Upgrading to this version of App Control involves the following high-level steps, most of which are described in more detail later in this section:

  • Read through the separate Server Operating Environment Requirements specific to this version of App Control to be sure your server platform meets the current hardware and software requirements for this release. When you upgrade, the first dialog in the installation program is a reminder to view the new OER. It provides a link to the OER on the customer portal (you will need your customer portal login to access the OER).

  • Read through this upgrade section to get a full overview of the upgrade process.

  • Contact Carbon Black Support for any recent changes to upgrade procedures, or for advice on special cases, including strategies for getting to this server version from out-of-support versions of App Control.

  • Backup the App Control Server database. Do not proceed with the upgrade without a recent backup since database upgrade failures are non-reversible.

  • Disable third-party agent deployment mechanisms (such as SCCM).

  • Stop any other activity (including backup jobs) or user access on the SQL Server.

  • If there is an App Control Agent on the system hosting the App Control Server, disable tamper App Control on that agent. You can do this on the Computer Details page for this system in the App Control Console.

  • Either log in as the App Control Server service user account that was configured during server installation or use runas that user to install the upgrade.

  • Use the server installer program (ParityServerSetup.exe) for all upgrades unless otherwise directed by Carbon Black representatives. There is not a separate installer for patch releases and hotfixes. See the Release Notes for any special installation considerations for your release.

  • Wait for automatic post-installation server updates to complete. After an upgrade is finished and the installation dialog is closed, upgrade-related tasks are performed in the background. Depending on your system performance and the extent of the upgrade, these tasks might take long enough that you could experience console login failures. These should be temporary.

  • If you have an agent installed on the same system as the server and you disabled tamper App Control, re-enable it.

  • Make any needed System Configuration changes to the server.

  • Check the User Exchange for new agent package and rules files and upload them to your server if available. Updates to agents and rules have been separated from server installation to allow for greater update flexibility. See the Carbon Black App Control Agent Installation Guide and the Carbon Black App Control Rules Installer Guide for a detailed description of uploading these files to your server.

  • If you distribute agents using your own deployment mechanism, upgrade agent distribution points and re-enable deployment mechanisms.

  • If you plan to upgrade agents using the App Control Console, re-enable the upgrade features.

Important:

When the App Control Server is upgraded from one major version to another, ongoing enhancements to “interesting” file identification require rescanning the fixed drives on all agent-managed computers. These upgrades may also require a new inventory of files in any trusted directories to determine whether previously ignored files are now considered interesting. For some upgrades, this process can involve activity similar to agent initialization, and may cause considerable input/output activity. This could take less than an hour or last for many hours, depending on the number of agents and files.
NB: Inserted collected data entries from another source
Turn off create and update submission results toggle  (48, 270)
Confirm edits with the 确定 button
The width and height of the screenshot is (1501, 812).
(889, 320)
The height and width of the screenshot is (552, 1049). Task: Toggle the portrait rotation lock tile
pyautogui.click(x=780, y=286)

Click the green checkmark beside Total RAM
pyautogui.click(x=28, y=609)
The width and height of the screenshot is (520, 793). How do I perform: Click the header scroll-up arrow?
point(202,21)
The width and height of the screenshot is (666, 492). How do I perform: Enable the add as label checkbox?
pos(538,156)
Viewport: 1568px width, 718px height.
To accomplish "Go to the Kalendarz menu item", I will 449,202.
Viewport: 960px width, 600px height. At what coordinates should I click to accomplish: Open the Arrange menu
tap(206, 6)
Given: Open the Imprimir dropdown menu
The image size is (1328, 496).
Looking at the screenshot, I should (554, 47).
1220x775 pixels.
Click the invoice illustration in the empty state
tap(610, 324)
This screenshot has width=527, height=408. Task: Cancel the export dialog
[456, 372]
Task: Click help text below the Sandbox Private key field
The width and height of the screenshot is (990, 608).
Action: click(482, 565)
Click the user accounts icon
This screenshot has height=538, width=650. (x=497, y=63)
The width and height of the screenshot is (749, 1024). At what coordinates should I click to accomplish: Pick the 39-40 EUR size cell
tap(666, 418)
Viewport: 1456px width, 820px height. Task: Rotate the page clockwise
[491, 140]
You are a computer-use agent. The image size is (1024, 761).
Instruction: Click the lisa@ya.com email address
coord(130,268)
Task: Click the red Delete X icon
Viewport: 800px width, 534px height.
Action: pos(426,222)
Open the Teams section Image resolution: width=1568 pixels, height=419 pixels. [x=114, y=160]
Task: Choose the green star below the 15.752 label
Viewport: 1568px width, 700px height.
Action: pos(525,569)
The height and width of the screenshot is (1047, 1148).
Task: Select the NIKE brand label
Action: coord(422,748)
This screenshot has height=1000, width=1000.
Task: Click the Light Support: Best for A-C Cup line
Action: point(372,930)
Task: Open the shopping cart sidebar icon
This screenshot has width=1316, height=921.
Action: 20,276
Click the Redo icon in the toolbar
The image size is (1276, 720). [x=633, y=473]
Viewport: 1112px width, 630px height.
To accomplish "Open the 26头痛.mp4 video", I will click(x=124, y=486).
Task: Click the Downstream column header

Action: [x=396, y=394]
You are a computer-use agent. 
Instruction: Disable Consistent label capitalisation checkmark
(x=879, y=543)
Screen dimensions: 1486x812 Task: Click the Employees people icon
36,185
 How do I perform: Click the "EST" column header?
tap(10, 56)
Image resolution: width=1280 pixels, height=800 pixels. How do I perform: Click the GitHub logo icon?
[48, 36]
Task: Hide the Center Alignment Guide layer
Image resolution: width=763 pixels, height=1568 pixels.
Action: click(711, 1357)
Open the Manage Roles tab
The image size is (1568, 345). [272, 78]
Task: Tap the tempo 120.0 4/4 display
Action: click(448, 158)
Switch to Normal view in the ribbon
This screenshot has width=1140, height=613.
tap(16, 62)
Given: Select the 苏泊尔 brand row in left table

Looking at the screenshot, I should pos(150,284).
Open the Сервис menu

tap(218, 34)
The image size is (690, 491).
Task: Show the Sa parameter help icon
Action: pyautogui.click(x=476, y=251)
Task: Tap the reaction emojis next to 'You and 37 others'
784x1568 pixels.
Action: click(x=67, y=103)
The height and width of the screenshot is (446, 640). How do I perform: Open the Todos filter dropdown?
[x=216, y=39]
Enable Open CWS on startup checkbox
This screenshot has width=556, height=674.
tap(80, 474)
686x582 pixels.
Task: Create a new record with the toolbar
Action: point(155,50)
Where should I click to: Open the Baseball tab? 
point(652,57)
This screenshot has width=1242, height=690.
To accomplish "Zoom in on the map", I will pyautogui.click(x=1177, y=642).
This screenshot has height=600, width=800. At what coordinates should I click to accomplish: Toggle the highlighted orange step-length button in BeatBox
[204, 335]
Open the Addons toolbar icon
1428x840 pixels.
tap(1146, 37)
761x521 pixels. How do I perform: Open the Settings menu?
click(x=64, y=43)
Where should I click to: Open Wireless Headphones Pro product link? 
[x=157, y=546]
For both App Control-managed upgrades and third-party distribution methods, Carbon Black recommends a phased upgrade of agents to avoid an unacceptable impact on network and server performance.

See the Carbon Black App Control Agent Installation Guide for full agent installation and upgrade procedures.

  • For agent upgrades, reboot on systems that prompt you to do so. This should only be necessary for certain systems running Windows XP or Windows 2003.

  • If you have used Syslog / SIEM integrations (such as QRadar and ArcSight) with previous versions of this product, consult the VMware Carbon Black App Control Events Guide for this release to prepare your configuration for any required changes.

    Note:

    Changing the server name at upgrade is not recommended, especially if you use your own distribution methods to upgrade App Control Agents. Consider using a CNAME for the server to avoid changing the configured name in App Control.